We walked through the open, airy house with glass walls and trendy, cherry wood furniture, to the backyard. The pool lit up the night air and balloons adorned palm tree limbs. Soft lighting illuminated bamboo love seats and party tables set up for the guests. And the open bar. Wait staff traipsed throughout the leafy yard with platters full of mouth-watering appetizers. Chicken wings. Fried plantain. Bruschetta. Hello.

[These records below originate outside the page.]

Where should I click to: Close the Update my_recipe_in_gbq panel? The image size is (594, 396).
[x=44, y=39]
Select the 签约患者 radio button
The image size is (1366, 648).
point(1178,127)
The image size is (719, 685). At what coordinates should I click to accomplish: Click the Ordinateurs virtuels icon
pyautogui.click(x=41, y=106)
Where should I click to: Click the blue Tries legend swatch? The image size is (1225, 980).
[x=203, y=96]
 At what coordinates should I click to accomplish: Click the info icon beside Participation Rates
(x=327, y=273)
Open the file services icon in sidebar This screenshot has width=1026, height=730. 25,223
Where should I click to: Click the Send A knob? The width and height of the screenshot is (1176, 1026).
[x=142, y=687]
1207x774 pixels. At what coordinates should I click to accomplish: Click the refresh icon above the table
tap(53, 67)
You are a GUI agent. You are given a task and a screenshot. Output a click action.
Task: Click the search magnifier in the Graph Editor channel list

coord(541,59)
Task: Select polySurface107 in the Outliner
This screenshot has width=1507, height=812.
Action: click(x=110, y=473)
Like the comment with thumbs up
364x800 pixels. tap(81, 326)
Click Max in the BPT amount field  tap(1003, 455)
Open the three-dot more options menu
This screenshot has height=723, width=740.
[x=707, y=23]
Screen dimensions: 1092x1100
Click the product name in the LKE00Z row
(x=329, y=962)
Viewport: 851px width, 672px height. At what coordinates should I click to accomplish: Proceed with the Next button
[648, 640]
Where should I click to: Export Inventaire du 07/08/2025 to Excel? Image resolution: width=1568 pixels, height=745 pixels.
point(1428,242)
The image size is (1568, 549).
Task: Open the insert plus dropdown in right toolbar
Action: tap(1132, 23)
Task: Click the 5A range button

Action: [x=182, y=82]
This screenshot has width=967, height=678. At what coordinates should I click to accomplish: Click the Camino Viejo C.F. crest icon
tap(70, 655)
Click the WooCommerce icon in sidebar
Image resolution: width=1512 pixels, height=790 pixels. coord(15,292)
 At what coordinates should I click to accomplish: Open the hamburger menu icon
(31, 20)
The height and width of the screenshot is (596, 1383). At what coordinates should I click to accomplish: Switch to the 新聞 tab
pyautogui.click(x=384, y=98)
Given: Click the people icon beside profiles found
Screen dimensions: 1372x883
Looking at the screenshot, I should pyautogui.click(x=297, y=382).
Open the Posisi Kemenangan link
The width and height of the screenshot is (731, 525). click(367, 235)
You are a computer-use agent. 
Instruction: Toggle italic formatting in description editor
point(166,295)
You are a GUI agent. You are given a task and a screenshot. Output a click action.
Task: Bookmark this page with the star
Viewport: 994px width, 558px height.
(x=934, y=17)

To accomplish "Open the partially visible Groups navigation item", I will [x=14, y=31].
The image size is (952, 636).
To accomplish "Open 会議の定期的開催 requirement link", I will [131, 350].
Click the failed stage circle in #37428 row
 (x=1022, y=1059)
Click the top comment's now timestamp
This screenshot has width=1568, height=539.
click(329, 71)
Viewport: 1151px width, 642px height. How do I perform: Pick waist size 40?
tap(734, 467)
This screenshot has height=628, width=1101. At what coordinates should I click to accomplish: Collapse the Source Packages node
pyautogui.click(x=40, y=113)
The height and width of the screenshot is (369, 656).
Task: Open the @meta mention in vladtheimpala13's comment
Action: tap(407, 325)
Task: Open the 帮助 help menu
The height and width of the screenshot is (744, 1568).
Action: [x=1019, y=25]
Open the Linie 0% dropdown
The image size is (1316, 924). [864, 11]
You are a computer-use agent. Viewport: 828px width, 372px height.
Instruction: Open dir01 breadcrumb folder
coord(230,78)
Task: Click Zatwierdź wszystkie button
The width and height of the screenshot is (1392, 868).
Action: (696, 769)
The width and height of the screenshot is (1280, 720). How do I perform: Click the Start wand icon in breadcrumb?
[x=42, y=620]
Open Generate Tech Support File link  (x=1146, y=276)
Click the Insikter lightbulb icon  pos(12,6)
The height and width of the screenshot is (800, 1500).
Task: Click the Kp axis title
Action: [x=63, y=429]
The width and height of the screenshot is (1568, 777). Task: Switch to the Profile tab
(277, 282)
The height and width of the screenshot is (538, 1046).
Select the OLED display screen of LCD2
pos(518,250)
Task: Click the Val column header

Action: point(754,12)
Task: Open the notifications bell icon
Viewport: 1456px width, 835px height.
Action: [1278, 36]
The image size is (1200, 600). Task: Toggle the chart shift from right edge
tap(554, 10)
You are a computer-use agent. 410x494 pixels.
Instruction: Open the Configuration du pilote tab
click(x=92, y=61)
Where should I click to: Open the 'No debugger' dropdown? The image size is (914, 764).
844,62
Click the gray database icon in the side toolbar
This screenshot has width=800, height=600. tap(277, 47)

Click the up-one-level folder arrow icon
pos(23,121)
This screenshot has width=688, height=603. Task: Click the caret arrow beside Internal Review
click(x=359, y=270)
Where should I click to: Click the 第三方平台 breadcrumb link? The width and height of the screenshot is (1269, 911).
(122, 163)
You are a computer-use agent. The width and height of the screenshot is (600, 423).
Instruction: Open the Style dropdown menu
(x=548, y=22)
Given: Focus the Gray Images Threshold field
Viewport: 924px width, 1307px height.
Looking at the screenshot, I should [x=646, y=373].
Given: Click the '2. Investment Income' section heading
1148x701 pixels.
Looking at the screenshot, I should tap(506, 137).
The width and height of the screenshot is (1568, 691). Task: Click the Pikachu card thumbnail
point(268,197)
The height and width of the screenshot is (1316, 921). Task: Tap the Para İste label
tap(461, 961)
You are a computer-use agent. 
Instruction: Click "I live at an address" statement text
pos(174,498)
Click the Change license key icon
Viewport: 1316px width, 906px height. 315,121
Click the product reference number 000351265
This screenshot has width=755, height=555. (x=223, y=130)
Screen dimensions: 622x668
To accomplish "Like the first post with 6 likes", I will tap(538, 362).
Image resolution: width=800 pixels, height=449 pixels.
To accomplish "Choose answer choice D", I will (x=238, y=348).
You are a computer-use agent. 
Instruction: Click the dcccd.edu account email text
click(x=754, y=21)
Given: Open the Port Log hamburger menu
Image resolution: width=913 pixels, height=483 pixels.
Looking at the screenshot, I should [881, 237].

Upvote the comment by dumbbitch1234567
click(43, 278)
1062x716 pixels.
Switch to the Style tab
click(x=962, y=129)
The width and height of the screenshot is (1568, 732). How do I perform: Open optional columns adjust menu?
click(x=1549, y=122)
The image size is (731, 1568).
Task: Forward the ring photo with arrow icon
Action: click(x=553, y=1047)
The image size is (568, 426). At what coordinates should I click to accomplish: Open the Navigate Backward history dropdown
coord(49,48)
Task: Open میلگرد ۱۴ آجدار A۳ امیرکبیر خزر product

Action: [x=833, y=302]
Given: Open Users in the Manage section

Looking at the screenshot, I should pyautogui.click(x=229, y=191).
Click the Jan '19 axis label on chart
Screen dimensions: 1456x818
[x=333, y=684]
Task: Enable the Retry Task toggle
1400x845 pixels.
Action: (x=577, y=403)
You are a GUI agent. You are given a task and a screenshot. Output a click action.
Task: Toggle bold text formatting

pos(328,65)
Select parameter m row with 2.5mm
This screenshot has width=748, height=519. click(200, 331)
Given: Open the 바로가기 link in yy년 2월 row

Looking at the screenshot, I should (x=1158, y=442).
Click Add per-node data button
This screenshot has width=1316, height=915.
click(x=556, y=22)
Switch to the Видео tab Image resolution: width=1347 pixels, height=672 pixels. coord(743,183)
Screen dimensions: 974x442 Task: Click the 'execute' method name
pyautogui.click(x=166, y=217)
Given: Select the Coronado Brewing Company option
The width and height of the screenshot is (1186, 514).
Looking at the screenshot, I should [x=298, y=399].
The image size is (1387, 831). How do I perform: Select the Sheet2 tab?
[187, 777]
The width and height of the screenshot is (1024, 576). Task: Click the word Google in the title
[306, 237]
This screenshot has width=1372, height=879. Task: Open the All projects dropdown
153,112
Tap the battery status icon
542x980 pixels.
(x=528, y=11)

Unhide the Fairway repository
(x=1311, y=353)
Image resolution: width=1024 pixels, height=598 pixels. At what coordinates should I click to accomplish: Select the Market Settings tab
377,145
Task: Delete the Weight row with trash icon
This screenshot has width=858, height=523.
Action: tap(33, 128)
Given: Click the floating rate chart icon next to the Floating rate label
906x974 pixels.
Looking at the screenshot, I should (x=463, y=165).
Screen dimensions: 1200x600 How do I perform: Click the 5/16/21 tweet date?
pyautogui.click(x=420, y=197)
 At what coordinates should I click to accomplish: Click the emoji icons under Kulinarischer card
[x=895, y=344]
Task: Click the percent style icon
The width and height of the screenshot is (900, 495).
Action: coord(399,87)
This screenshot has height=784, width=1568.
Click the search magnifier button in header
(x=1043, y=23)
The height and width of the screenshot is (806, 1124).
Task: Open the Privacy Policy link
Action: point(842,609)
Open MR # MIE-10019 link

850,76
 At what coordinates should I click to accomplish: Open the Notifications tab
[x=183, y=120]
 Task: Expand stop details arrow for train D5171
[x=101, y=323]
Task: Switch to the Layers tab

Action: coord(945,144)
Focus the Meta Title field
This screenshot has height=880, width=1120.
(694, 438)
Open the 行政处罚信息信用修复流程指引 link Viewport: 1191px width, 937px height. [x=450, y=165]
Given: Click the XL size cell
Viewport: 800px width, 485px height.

After being introduced to a few other guests, Ruth and I realized how out-of-place we were. Sitting there, sipping some punch, we turned to face each other. It was like a dream, we both agreed. Whose lives are we living? These are young professionals, all in their mid to late 20s. I was 19 four months ago. These people are PR agents, cosmetic company owners, lawyers. We are two college students, studying abroad. They drive BMWs and Benzes. I drive a ’97 fiberglass Saturn with a hole in the back bumper.
And I guess our immature nature was exposed when we plunged in the pool towards the end of the night. Well, several German guys dragged Ruth in. I couldn’t leave her alone, so I braced myself, looked around one last time with the last bit of dignity I had left, and… cannonballed it. In my dress. With my shoes on.
So that was Saturday. Now, flash forward to Sunday evening in Agbogbloshie- one of the largest, most impoverished slums in Accra. The organization Ruth works for wants to put on a photo expo to raise money for the community. Guess who’s the photographer? : )
We caught a tro-tro from our junction into the city, and then a two cedi (about $1.50) cab ride over to the slum. Stepping out of the car, I looked around. This place is a photographer’s dream. Between the sellers with buckets and bowls of beans, rice, fruit and vegetables, the children playing with tin cans in the dirt, women braiding each other’s hair, and the culture-rich back roads, there’s much for the eye to explore.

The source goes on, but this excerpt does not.